[Saved entries]
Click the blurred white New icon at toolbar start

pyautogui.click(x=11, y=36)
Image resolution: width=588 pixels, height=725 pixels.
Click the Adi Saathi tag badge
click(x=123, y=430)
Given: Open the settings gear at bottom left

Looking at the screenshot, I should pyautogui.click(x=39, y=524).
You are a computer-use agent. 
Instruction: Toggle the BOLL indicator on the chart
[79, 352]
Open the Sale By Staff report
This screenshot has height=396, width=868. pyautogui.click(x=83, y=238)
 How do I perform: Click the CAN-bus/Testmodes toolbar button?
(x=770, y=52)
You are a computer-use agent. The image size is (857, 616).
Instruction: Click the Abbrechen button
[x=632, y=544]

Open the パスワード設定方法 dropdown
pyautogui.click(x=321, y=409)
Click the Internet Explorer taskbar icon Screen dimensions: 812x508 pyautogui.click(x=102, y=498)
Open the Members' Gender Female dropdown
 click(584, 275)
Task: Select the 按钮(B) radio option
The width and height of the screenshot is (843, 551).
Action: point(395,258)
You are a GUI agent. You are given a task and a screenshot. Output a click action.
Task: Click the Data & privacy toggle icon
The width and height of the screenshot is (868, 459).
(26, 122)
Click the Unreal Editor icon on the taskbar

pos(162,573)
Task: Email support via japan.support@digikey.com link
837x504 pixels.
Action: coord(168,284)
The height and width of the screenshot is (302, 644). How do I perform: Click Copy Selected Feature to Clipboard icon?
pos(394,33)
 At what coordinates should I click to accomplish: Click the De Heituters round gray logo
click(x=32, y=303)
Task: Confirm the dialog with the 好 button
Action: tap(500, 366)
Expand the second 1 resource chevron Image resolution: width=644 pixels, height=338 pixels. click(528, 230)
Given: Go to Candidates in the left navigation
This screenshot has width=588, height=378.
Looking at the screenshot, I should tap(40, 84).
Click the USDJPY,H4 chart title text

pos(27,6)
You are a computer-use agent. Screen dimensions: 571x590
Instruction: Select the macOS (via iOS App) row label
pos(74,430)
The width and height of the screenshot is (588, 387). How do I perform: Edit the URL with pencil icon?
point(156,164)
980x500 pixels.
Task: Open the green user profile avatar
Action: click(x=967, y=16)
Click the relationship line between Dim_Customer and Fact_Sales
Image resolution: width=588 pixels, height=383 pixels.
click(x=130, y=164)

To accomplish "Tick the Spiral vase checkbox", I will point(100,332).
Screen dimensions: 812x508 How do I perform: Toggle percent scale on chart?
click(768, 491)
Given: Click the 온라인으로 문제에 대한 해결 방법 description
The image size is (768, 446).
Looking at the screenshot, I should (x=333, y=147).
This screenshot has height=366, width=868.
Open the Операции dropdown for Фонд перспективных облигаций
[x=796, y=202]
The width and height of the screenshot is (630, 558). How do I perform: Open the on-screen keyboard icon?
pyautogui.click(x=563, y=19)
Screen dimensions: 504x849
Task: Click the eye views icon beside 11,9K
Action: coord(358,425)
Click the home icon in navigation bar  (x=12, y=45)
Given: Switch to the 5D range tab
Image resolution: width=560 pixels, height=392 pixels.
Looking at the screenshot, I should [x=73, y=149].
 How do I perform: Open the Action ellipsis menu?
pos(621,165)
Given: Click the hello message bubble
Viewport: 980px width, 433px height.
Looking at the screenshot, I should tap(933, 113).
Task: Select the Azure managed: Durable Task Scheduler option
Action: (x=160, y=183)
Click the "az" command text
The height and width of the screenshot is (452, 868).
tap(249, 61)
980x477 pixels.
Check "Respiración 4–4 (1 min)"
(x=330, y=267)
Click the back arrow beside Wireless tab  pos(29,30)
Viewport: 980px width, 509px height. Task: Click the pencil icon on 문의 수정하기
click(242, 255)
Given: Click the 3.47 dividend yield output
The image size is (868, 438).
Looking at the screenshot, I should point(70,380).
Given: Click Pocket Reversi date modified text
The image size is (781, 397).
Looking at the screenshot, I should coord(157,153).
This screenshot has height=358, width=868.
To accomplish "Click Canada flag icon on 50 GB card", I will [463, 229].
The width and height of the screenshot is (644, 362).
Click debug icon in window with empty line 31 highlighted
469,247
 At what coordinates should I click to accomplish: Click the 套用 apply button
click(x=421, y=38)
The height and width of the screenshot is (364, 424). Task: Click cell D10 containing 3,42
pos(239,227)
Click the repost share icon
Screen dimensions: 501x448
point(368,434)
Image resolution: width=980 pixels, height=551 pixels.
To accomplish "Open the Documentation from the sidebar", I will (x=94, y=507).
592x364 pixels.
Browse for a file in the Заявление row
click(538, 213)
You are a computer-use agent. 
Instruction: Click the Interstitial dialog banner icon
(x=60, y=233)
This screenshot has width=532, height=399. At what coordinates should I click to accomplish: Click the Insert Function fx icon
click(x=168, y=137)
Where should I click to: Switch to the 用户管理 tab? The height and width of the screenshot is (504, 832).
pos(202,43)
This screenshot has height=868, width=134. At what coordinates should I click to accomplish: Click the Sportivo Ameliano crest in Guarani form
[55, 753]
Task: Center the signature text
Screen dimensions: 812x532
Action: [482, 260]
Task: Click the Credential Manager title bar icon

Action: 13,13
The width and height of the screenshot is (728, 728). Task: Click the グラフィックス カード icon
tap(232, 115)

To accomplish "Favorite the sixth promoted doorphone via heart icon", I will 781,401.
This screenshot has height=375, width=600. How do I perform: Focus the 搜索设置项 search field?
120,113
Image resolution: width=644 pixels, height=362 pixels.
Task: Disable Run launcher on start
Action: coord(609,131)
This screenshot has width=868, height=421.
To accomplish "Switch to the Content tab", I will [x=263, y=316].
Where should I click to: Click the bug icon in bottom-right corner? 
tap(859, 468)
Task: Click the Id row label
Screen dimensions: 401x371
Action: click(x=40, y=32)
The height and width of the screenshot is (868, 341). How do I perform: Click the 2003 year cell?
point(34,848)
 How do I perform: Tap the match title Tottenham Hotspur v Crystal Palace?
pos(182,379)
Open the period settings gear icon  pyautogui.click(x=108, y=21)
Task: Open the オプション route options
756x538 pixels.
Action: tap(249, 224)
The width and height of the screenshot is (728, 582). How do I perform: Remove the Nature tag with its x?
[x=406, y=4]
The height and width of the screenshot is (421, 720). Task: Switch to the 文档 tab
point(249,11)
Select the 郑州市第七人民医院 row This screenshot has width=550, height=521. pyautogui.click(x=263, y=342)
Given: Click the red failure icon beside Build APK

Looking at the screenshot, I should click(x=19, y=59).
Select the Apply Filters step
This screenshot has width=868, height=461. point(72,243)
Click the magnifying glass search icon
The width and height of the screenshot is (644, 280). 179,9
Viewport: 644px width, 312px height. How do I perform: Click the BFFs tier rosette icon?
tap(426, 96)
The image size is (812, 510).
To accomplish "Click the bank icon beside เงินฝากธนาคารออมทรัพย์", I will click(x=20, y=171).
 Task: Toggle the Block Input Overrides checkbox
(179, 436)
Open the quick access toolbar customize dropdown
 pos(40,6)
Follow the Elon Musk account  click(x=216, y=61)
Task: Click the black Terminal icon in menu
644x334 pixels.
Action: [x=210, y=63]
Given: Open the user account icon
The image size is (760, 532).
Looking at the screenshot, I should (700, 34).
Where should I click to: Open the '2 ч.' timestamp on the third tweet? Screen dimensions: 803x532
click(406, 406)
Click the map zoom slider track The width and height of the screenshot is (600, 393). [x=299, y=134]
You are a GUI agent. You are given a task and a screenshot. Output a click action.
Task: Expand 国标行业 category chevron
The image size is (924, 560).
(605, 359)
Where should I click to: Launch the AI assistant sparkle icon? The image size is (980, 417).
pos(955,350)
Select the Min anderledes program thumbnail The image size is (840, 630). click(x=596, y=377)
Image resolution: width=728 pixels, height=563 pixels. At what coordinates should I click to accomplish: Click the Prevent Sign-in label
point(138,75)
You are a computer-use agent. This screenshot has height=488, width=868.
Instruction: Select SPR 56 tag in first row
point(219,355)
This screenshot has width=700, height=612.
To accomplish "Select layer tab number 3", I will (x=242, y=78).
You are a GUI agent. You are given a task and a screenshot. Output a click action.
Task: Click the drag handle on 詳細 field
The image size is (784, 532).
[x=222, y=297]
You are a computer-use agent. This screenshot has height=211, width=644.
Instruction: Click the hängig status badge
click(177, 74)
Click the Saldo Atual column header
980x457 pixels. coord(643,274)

| BRIEF |
Restate the data verbatim through the "You are a computer-use agent. The" line.

| SOLUTION TO THE EXERCISE |
Click the blurred white New icon at toolbar start

pyautogui.click(x=11, y=36)
Image resolution: width=588 pixels, height=725 pixels.
Click the Adi Saathi tag badge
click(x=123, y=430)
Given: Open the settings gear at bottom left

Looking at the screenshot, I should pyautogui.click(x=39, y=524).
You are a computer-use agent. 
Instruction: Toggle the BOLL indicator on the chart
[79, 352]
Open the Sale By Staff report
This screenshot has height=396, width=868. pyautogui.click(x=83, y=238)
 How do I perform: Click the CAN-bus/Testmodes toolbar button?
(x=770, y=52)
You are a computer-use agent. The image size is (857, 616).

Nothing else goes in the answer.